### [Your objective]
Only the lines in the entries below from the line with "Task: Select the people group icon in sidebar" to the line with "The image size", both included, belong in the answer, transcribed exactly and without pictures.
START Supplied records
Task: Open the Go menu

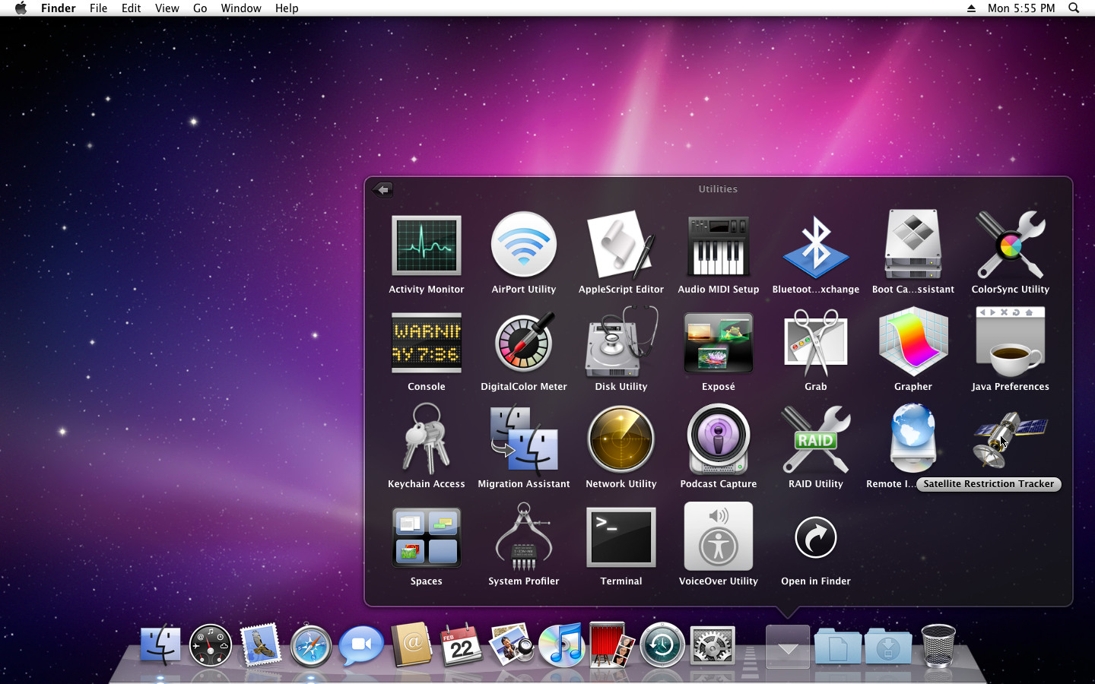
END Supplied records
START Supplied records
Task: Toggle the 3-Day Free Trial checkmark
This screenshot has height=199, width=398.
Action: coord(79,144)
END Supplied records
START Supplied records
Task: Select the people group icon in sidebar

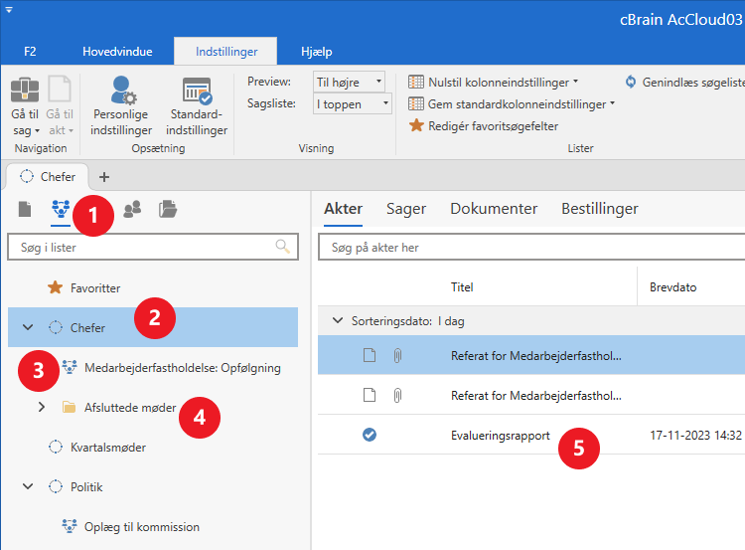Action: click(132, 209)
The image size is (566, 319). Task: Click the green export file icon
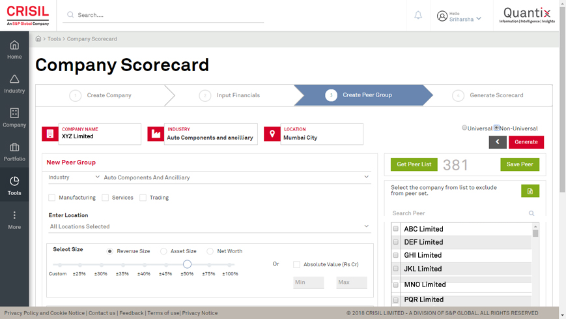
END Supplied records
### [Task answer]
Task: Select the people group icon in sidebar

Action: click(132, 209)
The image size is (566, 319). Task: Click the green export file icon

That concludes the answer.